*** Data supplied ***
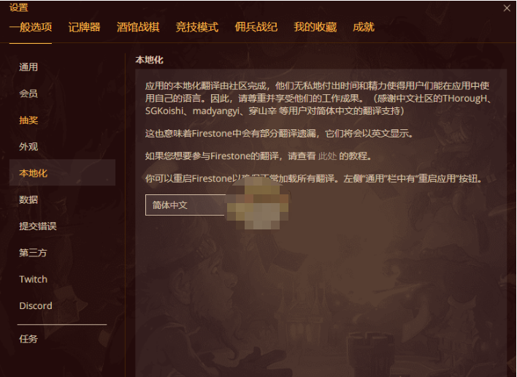This screenshot has width=517, height=377.
Task: Select the 一般选项 tab
Action: pyautogui.click(x=31, y=27)
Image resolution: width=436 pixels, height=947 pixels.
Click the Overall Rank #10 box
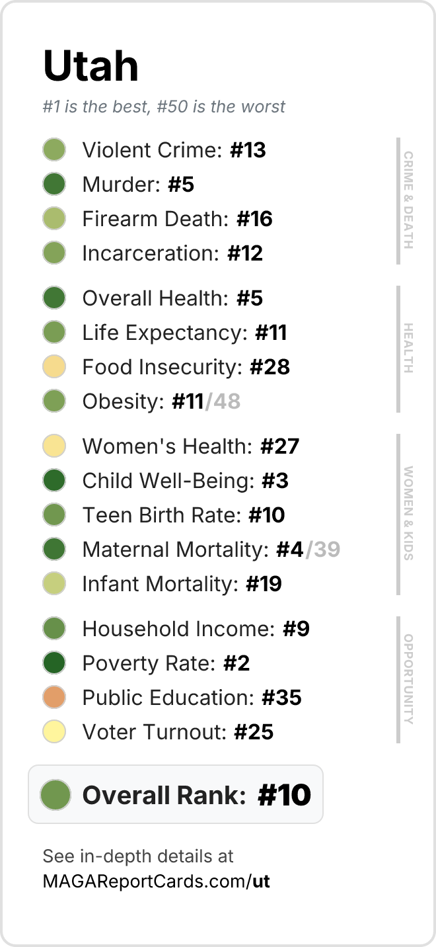176,794
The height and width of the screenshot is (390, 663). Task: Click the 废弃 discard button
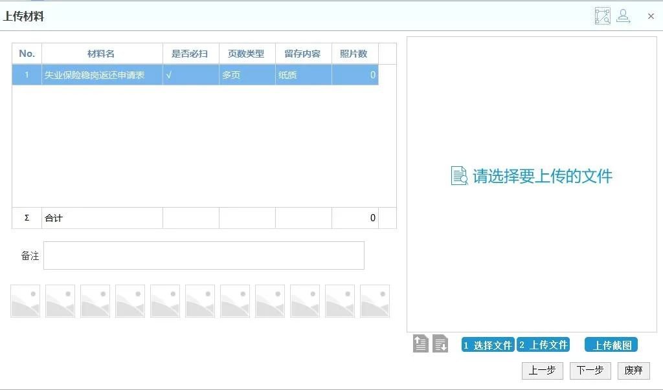pos(633,371)
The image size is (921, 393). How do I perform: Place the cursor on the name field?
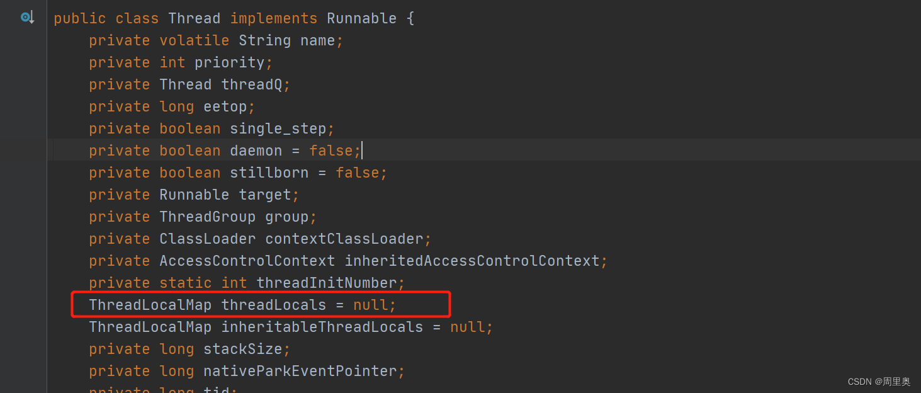317,40
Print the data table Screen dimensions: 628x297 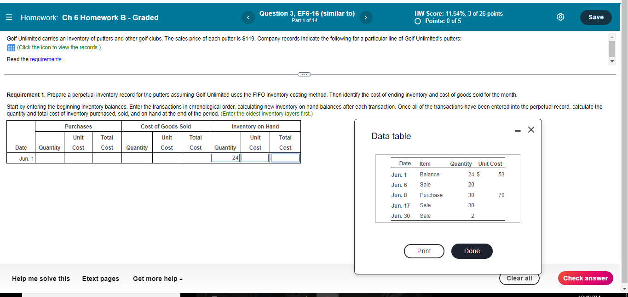tap(424, 251)
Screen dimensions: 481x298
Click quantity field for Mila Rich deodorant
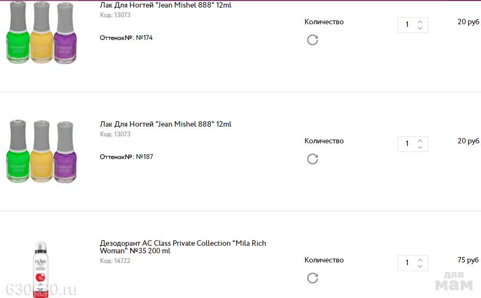(407, 263)
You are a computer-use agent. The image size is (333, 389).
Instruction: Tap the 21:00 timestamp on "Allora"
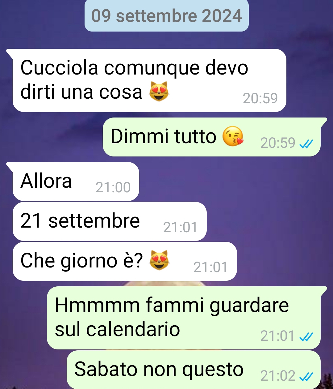pos(113,187)
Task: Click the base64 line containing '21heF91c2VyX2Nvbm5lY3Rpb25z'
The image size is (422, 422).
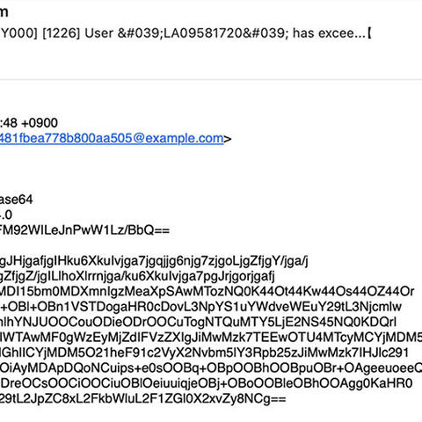Action: click(x=204, y=353)
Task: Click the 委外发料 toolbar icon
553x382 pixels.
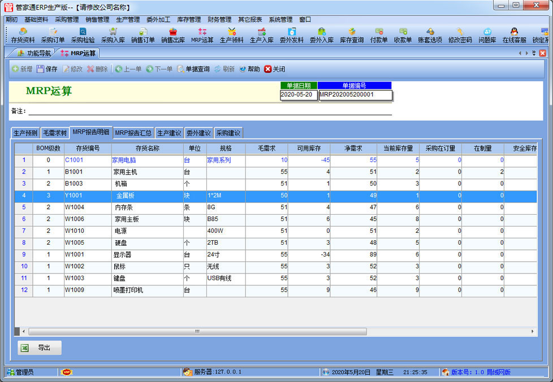Action: [291, 35]
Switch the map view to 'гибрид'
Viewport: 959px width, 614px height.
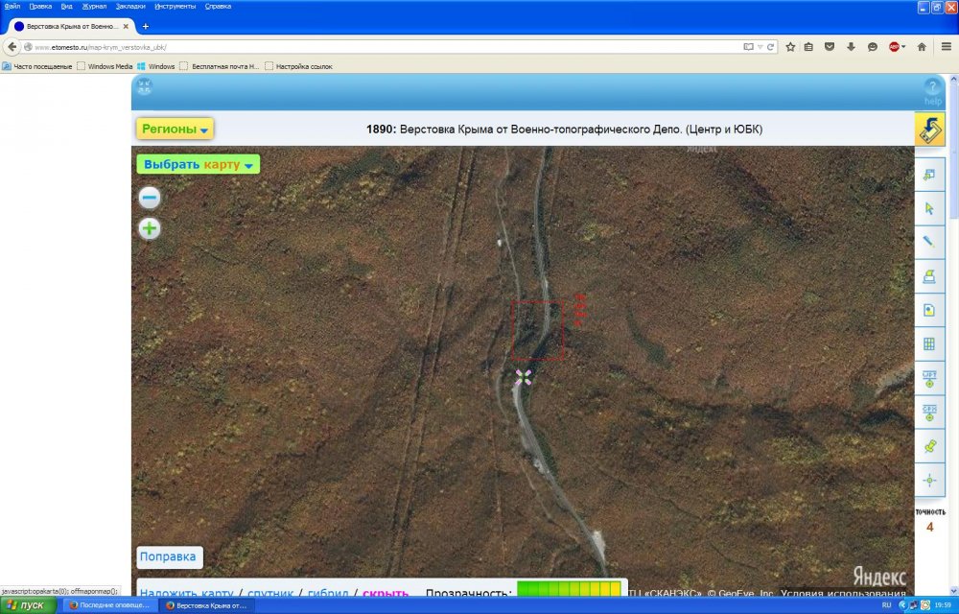[328, 594]
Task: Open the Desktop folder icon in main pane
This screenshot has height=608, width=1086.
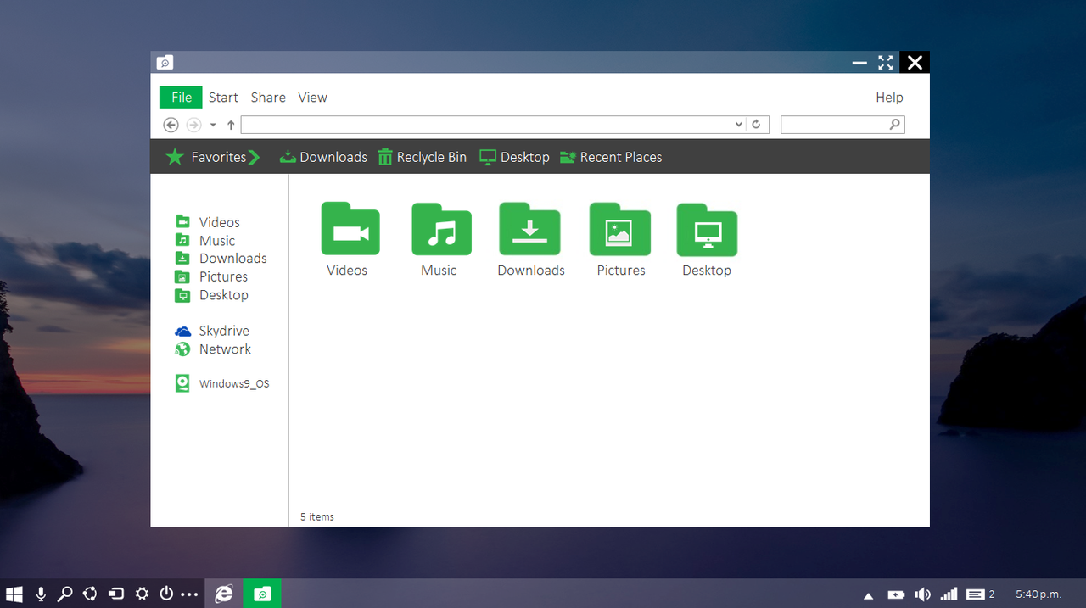Action: pyautogui.click(x=707, y=229)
***
◆ Work order:
Check each line of the records above for "icon", and copy those that have it.

◆ Reply:
Task: Click the 委外发料 toolbar icon
Task: Open the Desktop folder icon in main pane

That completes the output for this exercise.